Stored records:

::::

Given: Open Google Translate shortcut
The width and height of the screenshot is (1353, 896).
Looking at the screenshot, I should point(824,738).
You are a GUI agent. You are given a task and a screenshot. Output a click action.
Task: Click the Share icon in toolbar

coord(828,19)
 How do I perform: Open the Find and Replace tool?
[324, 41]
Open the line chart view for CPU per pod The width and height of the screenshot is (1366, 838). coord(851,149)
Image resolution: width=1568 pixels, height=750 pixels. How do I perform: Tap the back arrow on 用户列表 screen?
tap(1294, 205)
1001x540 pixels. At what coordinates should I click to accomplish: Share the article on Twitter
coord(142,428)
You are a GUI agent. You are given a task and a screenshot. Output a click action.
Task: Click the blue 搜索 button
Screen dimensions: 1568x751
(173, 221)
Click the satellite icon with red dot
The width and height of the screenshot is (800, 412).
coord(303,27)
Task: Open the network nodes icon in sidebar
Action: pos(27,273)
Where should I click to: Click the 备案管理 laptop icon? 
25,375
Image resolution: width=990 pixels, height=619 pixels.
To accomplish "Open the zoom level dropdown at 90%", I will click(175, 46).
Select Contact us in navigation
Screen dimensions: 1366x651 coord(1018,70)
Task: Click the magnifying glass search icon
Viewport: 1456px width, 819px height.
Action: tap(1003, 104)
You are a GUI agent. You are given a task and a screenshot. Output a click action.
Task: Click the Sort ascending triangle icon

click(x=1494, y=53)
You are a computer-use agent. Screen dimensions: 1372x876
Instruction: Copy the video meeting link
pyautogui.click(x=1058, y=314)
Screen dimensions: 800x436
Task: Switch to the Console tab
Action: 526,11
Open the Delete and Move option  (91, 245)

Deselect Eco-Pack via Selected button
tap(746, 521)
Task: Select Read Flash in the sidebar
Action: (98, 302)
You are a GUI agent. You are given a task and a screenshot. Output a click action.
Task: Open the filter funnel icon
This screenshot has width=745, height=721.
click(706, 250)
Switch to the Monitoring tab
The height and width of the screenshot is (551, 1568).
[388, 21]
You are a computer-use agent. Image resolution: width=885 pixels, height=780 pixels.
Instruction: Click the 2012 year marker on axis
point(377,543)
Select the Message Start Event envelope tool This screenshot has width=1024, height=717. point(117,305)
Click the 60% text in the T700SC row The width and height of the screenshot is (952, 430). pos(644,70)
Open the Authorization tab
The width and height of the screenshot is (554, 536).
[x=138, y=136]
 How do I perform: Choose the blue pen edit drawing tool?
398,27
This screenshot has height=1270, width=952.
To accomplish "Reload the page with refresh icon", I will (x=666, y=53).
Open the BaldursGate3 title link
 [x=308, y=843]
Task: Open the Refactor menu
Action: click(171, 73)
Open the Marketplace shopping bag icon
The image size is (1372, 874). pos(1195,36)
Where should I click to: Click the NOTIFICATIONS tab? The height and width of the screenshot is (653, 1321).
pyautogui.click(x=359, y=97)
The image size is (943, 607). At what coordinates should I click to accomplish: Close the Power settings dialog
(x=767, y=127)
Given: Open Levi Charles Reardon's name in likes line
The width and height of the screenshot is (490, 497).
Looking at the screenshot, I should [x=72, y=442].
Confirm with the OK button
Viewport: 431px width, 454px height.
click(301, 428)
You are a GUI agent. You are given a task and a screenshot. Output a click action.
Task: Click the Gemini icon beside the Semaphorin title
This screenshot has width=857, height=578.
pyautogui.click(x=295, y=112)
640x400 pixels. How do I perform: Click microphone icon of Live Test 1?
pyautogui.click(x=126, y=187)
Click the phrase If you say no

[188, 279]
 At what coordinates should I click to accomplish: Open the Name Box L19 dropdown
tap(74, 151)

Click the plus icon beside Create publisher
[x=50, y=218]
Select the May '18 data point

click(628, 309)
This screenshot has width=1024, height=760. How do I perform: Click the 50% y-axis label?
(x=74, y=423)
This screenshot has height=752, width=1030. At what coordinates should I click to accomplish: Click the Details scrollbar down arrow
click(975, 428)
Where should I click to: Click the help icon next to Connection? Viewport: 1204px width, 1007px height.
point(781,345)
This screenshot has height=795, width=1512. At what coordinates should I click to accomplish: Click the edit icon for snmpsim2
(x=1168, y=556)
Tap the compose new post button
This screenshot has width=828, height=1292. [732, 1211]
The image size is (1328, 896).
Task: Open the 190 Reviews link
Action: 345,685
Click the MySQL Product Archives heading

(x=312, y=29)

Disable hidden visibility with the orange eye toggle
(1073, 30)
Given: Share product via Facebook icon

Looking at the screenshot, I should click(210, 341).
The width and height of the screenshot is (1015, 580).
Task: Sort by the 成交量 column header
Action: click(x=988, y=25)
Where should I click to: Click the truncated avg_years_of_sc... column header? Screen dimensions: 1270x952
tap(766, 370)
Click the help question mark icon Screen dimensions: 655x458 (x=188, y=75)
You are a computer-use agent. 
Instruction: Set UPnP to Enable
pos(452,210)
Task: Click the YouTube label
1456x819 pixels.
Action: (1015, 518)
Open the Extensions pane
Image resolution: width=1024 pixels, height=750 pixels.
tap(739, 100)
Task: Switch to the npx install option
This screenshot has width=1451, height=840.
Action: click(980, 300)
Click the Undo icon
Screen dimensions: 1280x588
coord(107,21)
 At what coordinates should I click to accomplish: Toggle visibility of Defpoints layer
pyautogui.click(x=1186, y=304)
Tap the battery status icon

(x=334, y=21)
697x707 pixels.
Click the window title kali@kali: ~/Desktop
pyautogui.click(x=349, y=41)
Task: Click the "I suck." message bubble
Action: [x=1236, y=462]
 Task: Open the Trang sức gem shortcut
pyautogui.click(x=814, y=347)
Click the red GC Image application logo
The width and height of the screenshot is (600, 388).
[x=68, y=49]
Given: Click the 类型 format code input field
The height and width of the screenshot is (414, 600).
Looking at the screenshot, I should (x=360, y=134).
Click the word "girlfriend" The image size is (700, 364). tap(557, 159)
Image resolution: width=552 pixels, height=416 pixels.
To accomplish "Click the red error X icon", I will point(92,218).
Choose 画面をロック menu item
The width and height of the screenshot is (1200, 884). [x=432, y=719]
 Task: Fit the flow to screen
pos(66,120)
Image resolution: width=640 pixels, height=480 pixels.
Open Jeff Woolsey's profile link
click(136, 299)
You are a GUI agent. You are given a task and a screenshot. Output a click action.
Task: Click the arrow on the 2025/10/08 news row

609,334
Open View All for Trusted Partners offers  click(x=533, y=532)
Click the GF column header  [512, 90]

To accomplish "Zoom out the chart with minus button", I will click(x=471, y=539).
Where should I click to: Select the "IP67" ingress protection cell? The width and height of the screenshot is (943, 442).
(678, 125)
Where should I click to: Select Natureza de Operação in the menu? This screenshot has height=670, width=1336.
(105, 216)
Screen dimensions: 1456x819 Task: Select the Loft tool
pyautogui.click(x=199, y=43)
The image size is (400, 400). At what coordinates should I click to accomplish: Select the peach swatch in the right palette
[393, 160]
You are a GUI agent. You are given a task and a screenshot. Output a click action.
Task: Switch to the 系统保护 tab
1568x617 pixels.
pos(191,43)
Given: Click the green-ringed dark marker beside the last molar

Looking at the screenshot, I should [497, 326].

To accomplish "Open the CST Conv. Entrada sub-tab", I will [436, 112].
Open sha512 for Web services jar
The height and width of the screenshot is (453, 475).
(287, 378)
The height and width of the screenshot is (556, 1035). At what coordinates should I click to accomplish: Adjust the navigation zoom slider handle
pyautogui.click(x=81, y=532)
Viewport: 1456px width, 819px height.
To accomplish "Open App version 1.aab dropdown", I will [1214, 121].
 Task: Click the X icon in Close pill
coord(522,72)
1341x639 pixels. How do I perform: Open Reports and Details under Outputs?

::::

**Required work**
Write out the entire listing above, word for word, with no changes.

**Finished exercise**
Given: Open Google Translate shortcut
The width and height of the screenshot is (1353, 896).
Looking at the screenshot, I should point(824,738).
You are a GUI agent. You are given a task and a screenshot. Output a click action.
Task: Click the Share icon in toolbar

coord(828,19)
 How do I perform: Open the Find and Replace tool?
[324, 41]
Open the line chart view for CPU per pod The width and height of the screenshot is (1366, 838). coord(851,149)
Image resolution: width=1568 pixels, height=750 pixels. How do I perform: Tap the back arrow on 用户列表 screen?
tap(1294, 205)
1001x540 pixels. At what coordinates should I click to accomplish: Share the article on Twitter
coord(142,428)
You are a GUI agent. You are given a task and a screenshot. Output a click action.
Task: Click the blue 搜索 button
Screen dimensions: 1568x751
(173, 221)
Click the satellite icon with red dot
The width and height of the screenshot is (800, 412).
coord(303,27)
Task: Open the network nodes icon in sidebar
Action: pos(27,273)
Where should I click to: Click the 备案管理 laptop icon? 
25,375
Image resolution: width=990 pixels, height=619 pixels.
To accomplish "Open the zoom level dropdown at 90%", I will click(175, 46).
Select Contact us in navigation
Screen dimensions: 1366x651 coord(1018,70)
Task: Click the magnifying glass search icon
Viewport: 1456px width, 819px height.
Action: tap(1003, 104)
You are a GUI agent. You are given a task and a screenshot. Output a click action.
Task: Click the Sort ascending triangle icon

click(x=1494, y=53)
You are a computer-use agent. Screen dimensions: 1372x876
Instruction: Copy the video meeting link
pyautogui.click(x=1058, y=314)
Screen dimensions: 800x436
Task: Switch to the Console tab
Action: 526,11
Open the Delete and Move option  (91, 245)

Deselect Eco-Pack via Selected button
tap(746, 521)
Task: Select Read Flash in the sidebar
Action: (98, 302)
You are a GUI agent. You are given a task and a screenshot. Output a click action.
Task: Open the filter funnel icon
This screenshot has width=745, height=721.
click(706, 250)
Switch to the Monitoring tab
The height and width of the screenshot is (551, 1568).
[388, 21]
You are a computer-use agent. Image resolution: width=885 pixels, height=780 pixels.
Instruction: Click the 2012 year marker on axis
point(377,543)
Select the Message Start Event envelope tool This screenshot has width=1024, height=717. point(117,305)
Click the 60% text in the T700SC row The width and height of the screenshot is (952, 430). pos(644,70)
Open the Authorization tab
The width and height of the screenshot is (554, 536).
[x=138, y=136]
 How do I perform: Choose the blue pen edit drawing tool?
398,27
This screenshot has height=1270, width=952.
To accomplish "Reload the page with refresh icon", I will (x=666, y=53).
Open the BaldursGate3 title link
 [x=308, y=843]
Task: Open the Refactor menu
Action: click(171, 73)
Open the Marketplace shopping bag icon
The image size is (1372, 874). pos(1195,36)
Where should I click to: Click the NOTIFICATIONS tab? The height and width of the screenshot is (653, 1321).
pyautogui.click(x=359, y=97)
The image size is (943, 607). At what coordinates should I click to accomplish: Close the Power settings dialog
(x=767, y=127)
Given: Open Levi Charles Reardon's name in likes line
The width and height of the screenshot is (490, 497).
Looking at the screenshot, I should [x=72, y=442].
Confirm with the OK button
Viewport: 431px width, 454px height.
click(301, 428)
You are a GUI agent. You are given a task and a screenshot. Output a click action.
Task: Click the Gemini icon beside the Semaphorin title
This screenshot has width=857, height=578.
pyautogui.click(x=295, y=112)
640x400 pixels. How do I perform: Click microphone icon of Live Test 1?
pyautogui.click(x=126, y=187)
Click the phrase If you say no

[188, 279]
 At what coordinates should I click to accomplish: Open the Name Box L19 dropdown
tap(74, 151)

Click the plus icon beside Create publisher
[x=50, y=218]
Select the May '18 data point

click(628, 309)
This screenshot has width=1024, height=760. How do I perform: Click the 50% y-axis label?
(x=74, y=423)
This screenshot has height=752, width=1030. At what coordinates should I click to accomplish: Click the Details scrollbar down arrow
click(975, 428)
Where should I click to: Click the help icon next to Connection? Viewport: 1204px width, 1007px height.
point(781,345)
This screenshot has height=795, width=1512. At what coordinates should I click to accomplish: Click the edit icon for snmpsim2
(x=1168, y=556)
Tap the compose new post button
This screenshot has width=828, height=1292. [732, 1211]
The image size is (1328, 896).
Task: Open the 190 Reviews link
Action: 345,685
Click the MySQL Product Archives heading

(x=312, y=29)

Disable hidden visibility with the orange eye toggle
(1073, 30)
Given: Share product via Facebook icon

Looking at the screenshot, I should click(210, 341).
The width and height of the screenshot is (1015, 580).
Task: Sort by the 成交量 column header
Action: click(x=988, y=25)
Where should I click to: Click the truncated avg_years_of_sc... column header? Screen dimensions: 1270x952
tap(766, 370)
Click the help question mark icon Screen dimensions: 655x458 (x=188, y=75)
You are a computer-use agent. 
Instruction: Set UPnP to Enable
pos(452,210)
Task: Click the YouTube label
1456x819 pixels.
Action: (1015, 518)
Open the Extensions pane
Image resolution: width=1024 pixels, height=750 pixels.
tap(739, 100)
Task: Switch to the npx install option
This screenshot has width=1451, height=840.
Action: click(980, 300)
Click the Undo icon
Screen dimensions: 1280x588
coord(107,21)
 At what coordinates should I click to accomplish: Toggle visibility of Defpoints layer
pyautogui.click(x=1186, y=304)
Tap the battery status icon

(x=334, y=21)
697x707 pixels.
Click the window title kali@kali: ~/Desktop
pyautogui.click(x=349, y=41)
Task: Click the "I suck." message bubble
Action: [x=1236, y=462]
 Task: Open the Trang sức gem shortcut
pyautogui.click(x=814, y=347)
Click the red GC Image application logo
The width and height of the screenshot is (600, 388).
[x=68, y=49]
Given: Click the 类型 format code input field
The height and width of the screenshot is (414, 600).
Looking at the screenshot, I should (x=360, y=134).
Click the word "girlfriend" The image size is (700, 364). tap(557, 159)
Image resolution: width=552 pixels, height=416 pixels.
To accomplish "Click the red error X icon", I will point(92,218).
Choose 画面をロック menu item
The width and height of the screenshot is (1200, 884). [x=432, y=719]
 Task: Fit the flow to screen
pos(66,120)
Image resolution: width=640 pixels, height=480 pixels.
Open Jeff Woolsey's profile link
click(136, 299)
You are a GUI agent. You are given a task and a screenshot. Output a click action.
Task: Click the arrow on the 2025/10/08 news row

609,334
Open View All for Trusted Partners offers  click(x=533, y=532)
Click the GF column header  [512, 90]

To accomplish "Zoom out the chart with minus button", I will click(x=471, y=539).
Where should I click to: Select the "IP67" ingress protection cell? The width and height of the screenshot is (943, 442).
(678, 125)
Where should I click to: Select Natureza de Operação in the menu? This screenshot has height=670, width=1336.
(105, 216)
Screen dimensions: 1456x819 Task: Select the Loft tool
pyautogui.click(x=199, y=43)
The image size is (400, 400). At what coordinates should I click to accomplish: Select the peach swatch in the right palette
[393, 160]
You are a GUI agent. You are given a task and a screenshot. Output a click action.
Task: Switch to the 系统保护 tab
1568x617 pixels.
pos(191,43)
Given: Click the green-ringed dark marker beside the last molar

Looking at the screenshot, I should [497, 326].

To accomplish "Open the CST Conv. Entrada sub-tab", I will [436, 112].
Open sha512 for Web services jar
The height and width of the screenshot is (453, 475).
(287, 378)
The height and width of the screenshot is (556, 1035). At what coordinates should I click to accomplish: Adjust the navigation zoom slider handle
pyautogui.click(x=81, y=532)
Viewport: 1456px width, 819px height.
To accomplish "Open App version 1.aab dropdown", I will [1214, 121].
 Task: Click the X icon in Close pill
coord(522,72)
1341x639 pixels. How do I perform: Open Reports and Details under Outputs?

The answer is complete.